Esiste una dimensione di collaborazione inconsapevole degli organismi che sperimentano in silenzio, senza guardarsi, ognuno col proprio ritmo e con la propria intensità, che piano piano porta ogni partecipante a incontrare la sua esperienza di Sé al di là di ciò che pensa di sé, al di là di ciò che è abituato a mostrare agli altri di sé, come se per un momento fosse possibile per ognuno di noi lasciar cadere la veste che ci copre e ci protegge e incontrarci per quelli che siamo realmente. La particolarità del raggiungimento di tali stati a mio avviso è data dall’assenza praticamente totale di riflessione e di parole essendo il metodo Feldenkrais un processo totalmente esperienziale e somatico. Il risultato si raggiunge solo attraverso il recupero di consapevolezza dei processi fisiologici che sono alla base del movimento umano e al confronto che la nostra coscienza mette in atto con il nostro modo abituale di muoverci nel mondo, stimolata e richiamata dagli effetti che le sequenze di movimento producono.
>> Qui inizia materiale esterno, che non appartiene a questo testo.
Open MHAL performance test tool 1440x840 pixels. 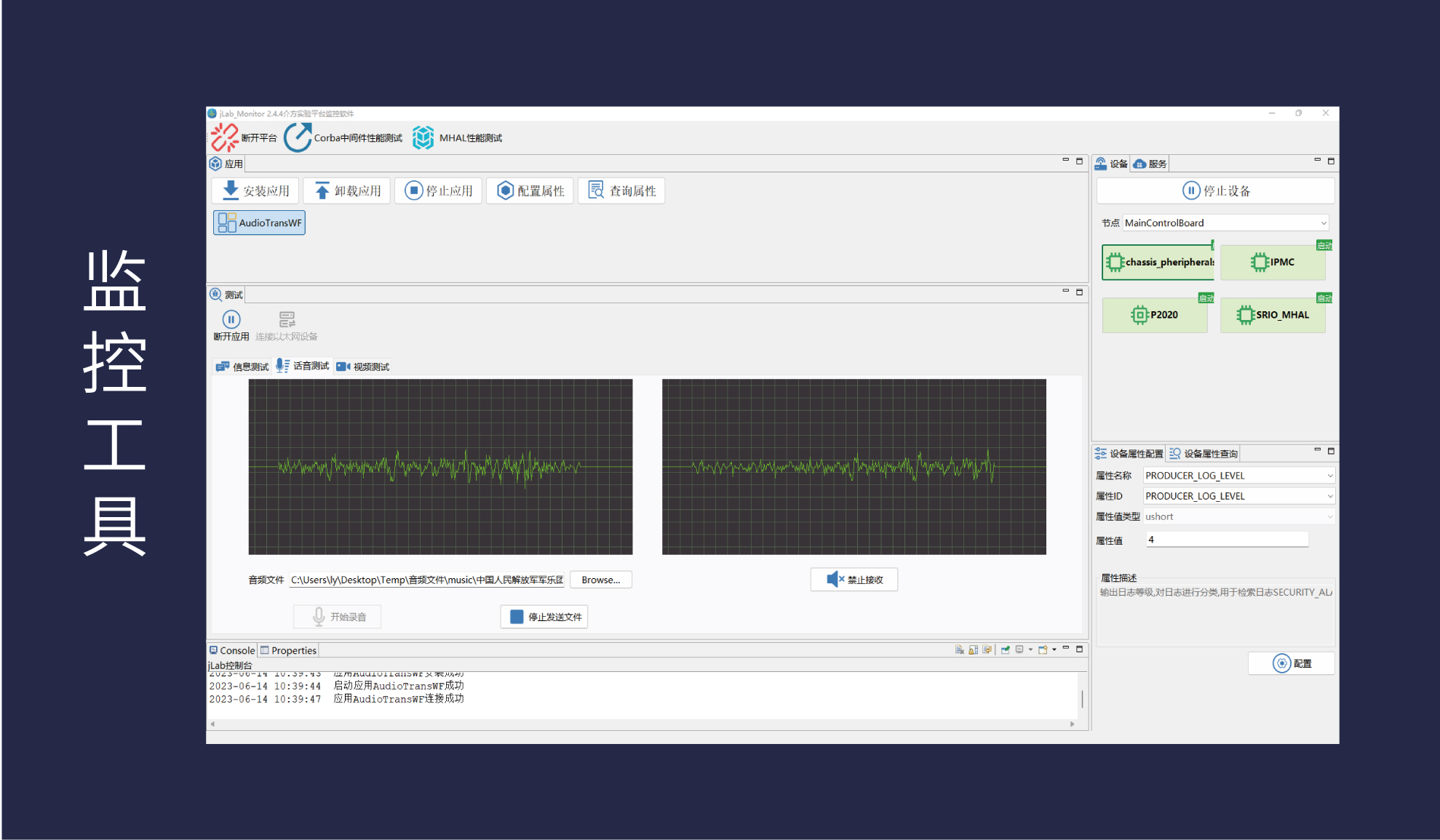pyautogui.click(x=423, y=137)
Tutto questo si verifica con vari livelli di profondità per quasi tutte le persone che ho incontrato in questi anni indipendentemente dall’età, sesso, etnia, stato sociale e culturale. Era proprio questo il sogno/testamento di Moshe Feldenkrais che credeva fondamentale portare le persone in un contatto sempre più autentico con la propria struttura per creare l’opportunità di un Divenire aperto e inesplorato ma accessibile a tutti.